Fleet-Scale Active Perception
by Nick Clark | Published April 25, 2026
Forecast-uncertainty-driven solicitation extends single-robot active perception (Bajcsy 1988, next-best-view planning) to credentialed multi-authority fleets, supporting cooperative perception in autonomy, smart grid, and weather services. The pattern that has been a single-robot research topic for decades scales to fleet operation through architectural primitive.
What Fleet-Scale Active Perception Specifies
The active-perception research literature (descending from Bajcsy 1988) has explored how a single robot decides where to look next to reduce its own uncertainty. The literature is mature for single-robot and small-team contexts. Fleet-scale active perception extends the same principle: the fleet decides where additional observations should focus to reduce collective uncertainty.
The architecture treats the fleet as a coordinated observation system. The forecasting engine's solicitation propagates as a credentialed observation; participating units consume the solicitation through their own admissibility framework; the response is a credentialed action that the originating engine consumes as updated observation. The cycle operates at fleet timescale rather than per-unit timescale.
Why Cooperative Perception Has Been Hard at Scale
Cooperative-perception literature has produced point solutions for specific contexts (V2X CPM for vehicular cooperative perception, multi-robot SLAM for warehouse robotics, sensor-network coordination for environmental monitoring). Each point solution has its own coordination mechanism, its own credentialing pattern, its own failure modes.

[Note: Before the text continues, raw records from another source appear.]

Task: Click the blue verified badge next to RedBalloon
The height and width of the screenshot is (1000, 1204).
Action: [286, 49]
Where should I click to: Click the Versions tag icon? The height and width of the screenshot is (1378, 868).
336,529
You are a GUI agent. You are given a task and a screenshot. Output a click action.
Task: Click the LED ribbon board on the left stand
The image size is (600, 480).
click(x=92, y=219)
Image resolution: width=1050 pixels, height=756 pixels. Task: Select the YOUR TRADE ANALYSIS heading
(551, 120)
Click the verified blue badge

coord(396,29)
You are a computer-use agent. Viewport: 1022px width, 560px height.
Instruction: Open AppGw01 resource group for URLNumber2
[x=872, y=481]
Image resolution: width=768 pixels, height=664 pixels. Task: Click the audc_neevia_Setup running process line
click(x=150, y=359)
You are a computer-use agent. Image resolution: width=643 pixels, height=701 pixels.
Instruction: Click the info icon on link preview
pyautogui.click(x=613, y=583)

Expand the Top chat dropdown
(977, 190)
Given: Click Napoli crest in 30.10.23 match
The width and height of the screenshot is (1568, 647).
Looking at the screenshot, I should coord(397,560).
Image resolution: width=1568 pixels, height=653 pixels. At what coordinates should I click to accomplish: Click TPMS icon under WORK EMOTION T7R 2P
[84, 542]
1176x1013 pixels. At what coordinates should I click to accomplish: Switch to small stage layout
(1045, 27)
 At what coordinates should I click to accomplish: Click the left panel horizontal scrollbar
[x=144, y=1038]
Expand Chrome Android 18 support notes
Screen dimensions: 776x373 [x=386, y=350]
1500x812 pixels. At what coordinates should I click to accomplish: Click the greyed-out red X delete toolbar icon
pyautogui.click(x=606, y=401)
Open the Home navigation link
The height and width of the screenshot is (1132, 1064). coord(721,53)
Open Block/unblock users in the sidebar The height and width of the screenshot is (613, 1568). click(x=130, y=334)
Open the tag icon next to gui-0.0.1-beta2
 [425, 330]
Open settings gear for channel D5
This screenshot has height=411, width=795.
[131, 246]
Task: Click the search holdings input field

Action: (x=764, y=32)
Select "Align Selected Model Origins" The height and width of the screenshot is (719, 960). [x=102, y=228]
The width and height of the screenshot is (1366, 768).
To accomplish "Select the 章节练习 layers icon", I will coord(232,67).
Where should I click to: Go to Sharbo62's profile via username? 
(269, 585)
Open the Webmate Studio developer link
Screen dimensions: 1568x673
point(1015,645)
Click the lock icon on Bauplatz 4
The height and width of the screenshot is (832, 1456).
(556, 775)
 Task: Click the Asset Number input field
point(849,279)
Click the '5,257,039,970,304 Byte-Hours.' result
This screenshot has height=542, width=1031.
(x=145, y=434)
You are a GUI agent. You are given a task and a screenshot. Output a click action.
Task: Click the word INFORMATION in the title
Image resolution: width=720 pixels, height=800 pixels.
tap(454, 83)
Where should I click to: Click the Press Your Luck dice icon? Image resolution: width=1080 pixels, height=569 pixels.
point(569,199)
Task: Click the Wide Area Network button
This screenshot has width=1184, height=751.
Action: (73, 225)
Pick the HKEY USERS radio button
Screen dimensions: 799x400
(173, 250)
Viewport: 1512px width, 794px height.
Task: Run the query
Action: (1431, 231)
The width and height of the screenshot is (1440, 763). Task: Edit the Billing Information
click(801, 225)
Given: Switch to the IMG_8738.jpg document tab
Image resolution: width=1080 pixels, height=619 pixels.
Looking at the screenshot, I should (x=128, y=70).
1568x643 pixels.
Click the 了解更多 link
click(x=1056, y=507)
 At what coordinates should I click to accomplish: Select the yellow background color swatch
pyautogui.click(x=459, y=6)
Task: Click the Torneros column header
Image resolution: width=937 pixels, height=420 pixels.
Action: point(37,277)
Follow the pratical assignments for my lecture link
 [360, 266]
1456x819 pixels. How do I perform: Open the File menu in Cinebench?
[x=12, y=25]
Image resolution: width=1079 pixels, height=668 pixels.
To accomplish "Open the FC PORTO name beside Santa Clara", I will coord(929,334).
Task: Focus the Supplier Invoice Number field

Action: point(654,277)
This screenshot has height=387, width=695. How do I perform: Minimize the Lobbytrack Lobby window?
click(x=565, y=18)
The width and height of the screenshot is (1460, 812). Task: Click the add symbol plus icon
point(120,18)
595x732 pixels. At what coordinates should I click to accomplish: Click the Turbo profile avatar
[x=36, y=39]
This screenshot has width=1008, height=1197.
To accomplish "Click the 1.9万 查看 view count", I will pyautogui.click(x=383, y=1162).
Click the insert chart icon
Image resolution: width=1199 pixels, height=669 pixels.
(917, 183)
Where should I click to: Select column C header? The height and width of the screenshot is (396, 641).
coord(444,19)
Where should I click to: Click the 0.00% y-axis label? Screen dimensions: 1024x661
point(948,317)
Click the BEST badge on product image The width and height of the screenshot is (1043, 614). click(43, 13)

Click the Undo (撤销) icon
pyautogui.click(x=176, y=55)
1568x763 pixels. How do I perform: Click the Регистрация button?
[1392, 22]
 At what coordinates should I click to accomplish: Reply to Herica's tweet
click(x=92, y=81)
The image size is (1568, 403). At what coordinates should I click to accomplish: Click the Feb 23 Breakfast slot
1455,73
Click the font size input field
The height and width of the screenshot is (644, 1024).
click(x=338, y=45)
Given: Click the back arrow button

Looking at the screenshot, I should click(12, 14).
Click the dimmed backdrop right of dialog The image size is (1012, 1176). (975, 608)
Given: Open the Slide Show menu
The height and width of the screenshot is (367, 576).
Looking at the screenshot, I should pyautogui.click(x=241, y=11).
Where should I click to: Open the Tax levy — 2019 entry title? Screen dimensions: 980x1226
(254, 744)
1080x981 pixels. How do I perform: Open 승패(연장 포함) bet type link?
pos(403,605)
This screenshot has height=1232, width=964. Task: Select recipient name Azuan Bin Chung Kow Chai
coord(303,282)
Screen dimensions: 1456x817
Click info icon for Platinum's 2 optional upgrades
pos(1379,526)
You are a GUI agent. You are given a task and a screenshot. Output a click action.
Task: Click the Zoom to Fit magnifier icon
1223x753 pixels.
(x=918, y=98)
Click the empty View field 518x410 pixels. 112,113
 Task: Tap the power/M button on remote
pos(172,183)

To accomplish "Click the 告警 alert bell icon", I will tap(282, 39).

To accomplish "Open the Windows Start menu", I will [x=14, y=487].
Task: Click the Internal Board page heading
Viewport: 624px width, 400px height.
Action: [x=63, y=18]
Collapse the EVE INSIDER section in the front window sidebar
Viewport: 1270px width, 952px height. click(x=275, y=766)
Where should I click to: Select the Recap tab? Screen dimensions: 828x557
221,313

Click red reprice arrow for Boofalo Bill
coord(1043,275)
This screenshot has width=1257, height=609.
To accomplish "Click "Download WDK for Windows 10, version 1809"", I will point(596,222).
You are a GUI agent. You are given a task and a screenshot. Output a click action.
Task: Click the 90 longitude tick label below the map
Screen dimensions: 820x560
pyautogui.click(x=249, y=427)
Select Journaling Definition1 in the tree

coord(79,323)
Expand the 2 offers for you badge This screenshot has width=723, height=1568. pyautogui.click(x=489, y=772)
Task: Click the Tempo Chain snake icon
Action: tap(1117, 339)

The architectural challenge is that cooperative perception spans many domains with the same fundamental coordination need. Smart-grid utilities cooperatively forecasting load. Weather services cooperatively observing emerging weather patterns. Autonomy fleets cooperatively perceiving traffic patterns. Defense ISR units cooperatively observing operating environments. Each currently uses its own integration; the architectural primitive provides what they share structurally.
How the Architectural Primitive Operates Across Domains
The forecasting engine, the credentialed observation framework, and the composite admissibility evaluation operate identically across domains. The configurations differ — what counts as 'forecast uncertainty' for grid load is different from what counts as 'forecast uncertainty' for traffic patterns — but the architectural mechanism is invariant.
Cross-domain cooperative perception becomes possible. A weather service's forecast-uncertainty solicitation can reach contributors across drone-fleet operators, airline operations, smart-grid utilities, and even individual smartphone-equipped citizens, each contributing under credentialed cross-recognition. The architectural primitive supports cooperative perception that current per-domain integration cannot.
What This Enables for Multi-Domain Cooperative Operations
The Mobileye REM model (fleet-contributed observation aggregation) gains a complementary primitive: forecast-driven solicitation that retasks observation capacity rather than just aggregating what fleets happen to observe. The combination — REM's aggregation plus solicitation-driven retasking — produces fleet-scale active perception that current REM cannot.
Smart-grid forecasting gains cross-utility solicitation, weather services gain cross-fleet observation contribution, and emerging multi-domain coordination scenarios (climate observation, urban-air-mobility coordination, multi-modal transport) gain the same architectural foundation. The patent positions the primitive at the layer where cooperative active perception scales beyond the single-robot research that produced the underlying principle.